Entre-temps, le premier citoyen de la nation déambule avec ses agents de sécurité. Ses fils sont en sécurité. Pas de panique. Il a suffisamment de revenu pour subvenir à leur besoin. Maintenant, plus question de respecter les prescriptions des articles 134-1 et 134-2 de la Constitution de 1987. Le Président veut rester au pouvoir au-delà du temps constitutionnel. Bien que, par ailleurs, son Premier Ministre, monsieur Jouthe Joseph ait révélé que l’État est incapable de gérer une motocyclette. La pauvreté de la population n’est point sa préoccupation. Il s’en moque pour mettre le cap sur 7 février 2022.

 Cher lecteur, à présent, je vous propose un test : Si on demande au Président Jovenel Moise pourquoi il veut poursuivre son mandat présidentiel jusqu’au 7 février 2022, Il vous exclamera : néant. Pour ce Président volubile, ce n’est pas le contenu du mandat qui représente la mission à lui confiée qui le préoccupe, mais la durée du mandat. Comme ce vieux marchand qui s’en tient à tue-tête au nombre de bouteilles de bière à vendre qui lui reste sans se préoccuper si elles sont vides ou remplies. Et mêmes vides, il préfère rester tard le soir pour les vendre. Le contenu du mandat n’intéresse pas le fameux Président qui se croit encore dans une campagne électorale émaillée de fallacieuses promesses, mais c’est la durée qui compte pour lui.

 En conséquence, il revient de nous questionner sur la façon dont ceux qui nous dirigent appréhendent la notion de droit à l’égalité. En effet, ce droit imprescriptible qui veut que tous les individus soient égaux en valeur et en dignité, est bafoué constamment par les autorités de l’État Haïtien. Le gouvernement PHTK ayant à sa tête monsieur Jovenel Moise est champion dans l’art de violer les droits de la personne humaine. Il faut dire que ce régime ne saurait produire d’autres résultats que cette laideur ignoble, tenant compte du nom que porte ce mouvement politique. Car l’ivraie ne saurait produire de blé. Oserait-on croire qu’un parti politique dénommé « Parti Haïtien Tèt Kalé (PHTK), » dépourvu de sens logique pourrait accompagner efficacement une population? L’insanité a donné naissance à ce parti. 

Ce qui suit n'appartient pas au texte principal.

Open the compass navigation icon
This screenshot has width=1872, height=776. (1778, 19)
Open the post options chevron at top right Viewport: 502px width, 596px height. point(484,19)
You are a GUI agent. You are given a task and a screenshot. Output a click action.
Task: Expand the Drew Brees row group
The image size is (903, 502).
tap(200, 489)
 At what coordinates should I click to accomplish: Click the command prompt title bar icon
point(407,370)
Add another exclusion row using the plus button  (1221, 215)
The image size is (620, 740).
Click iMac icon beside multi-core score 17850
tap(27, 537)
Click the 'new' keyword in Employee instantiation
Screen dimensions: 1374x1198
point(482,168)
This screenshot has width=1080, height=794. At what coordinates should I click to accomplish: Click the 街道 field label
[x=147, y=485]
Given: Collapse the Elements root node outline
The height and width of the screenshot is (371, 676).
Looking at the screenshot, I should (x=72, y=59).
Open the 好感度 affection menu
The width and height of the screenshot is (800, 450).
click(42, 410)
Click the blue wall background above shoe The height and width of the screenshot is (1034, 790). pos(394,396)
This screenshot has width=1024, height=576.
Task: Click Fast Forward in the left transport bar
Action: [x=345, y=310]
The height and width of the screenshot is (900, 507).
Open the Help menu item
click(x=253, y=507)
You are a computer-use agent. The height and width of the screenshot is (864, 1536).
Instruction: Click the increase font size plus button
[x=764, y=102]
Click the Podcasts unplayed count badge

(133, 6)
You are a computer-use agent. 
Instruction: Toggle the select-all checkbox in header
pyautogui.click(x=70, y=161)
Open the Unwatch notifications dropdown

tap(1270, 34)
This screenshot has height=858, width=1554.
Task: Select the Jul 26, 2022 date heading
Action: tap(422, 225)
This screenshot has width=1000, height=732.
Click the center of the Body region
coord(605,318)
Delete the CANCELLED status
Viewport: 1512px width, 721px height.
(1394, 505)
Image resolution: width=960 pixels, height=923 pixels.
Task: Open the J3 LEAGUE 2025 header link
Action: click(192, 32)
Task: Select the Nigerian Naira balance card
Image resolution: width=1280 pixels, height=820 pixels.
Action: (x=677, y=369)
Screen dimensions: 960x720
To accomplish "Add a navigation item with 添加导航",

 Du reste, il est incontestable que tout le monde a droit de vivre dans la paix, dans la tranquillité et dans la dignité. Il est universellement reconnu que les êtres humains sont égaux. Les dirigeants ne sont pas supérieurs aux dirigés. Les riches ne sont pas plus humains que les pauvres. Le logement des pauvres doit être protégé. Si des mesures étatiques doivent être prises, elles doivent respecter les procédures de déguerpissement ou d’expropriation et leur offrir une alternative dans leur tourment. Ce n’est pas par la violence qu’on met fin à la violence. Ce n’est pas en détruisant les maisons qu’on met fin à l’impunité, mais en trouvant les vrais coupables. En attendant, les responsables de l’État doivent assumer leurs responsabilités. Les coupables doivent-être sanctionnés conformément à la loi. Un homme moissonnera ce qu’il aura semé. L’argent du peuple détourné, les assassinats perpétrés, les kidnappings, les incendies malveillants ne resterons pas toujours impunis. Le procès Pétro-Caribe aura lieu. Un jour ou l’autre les responsables des actes crapuleux et odieux répondront de leurs forfaits.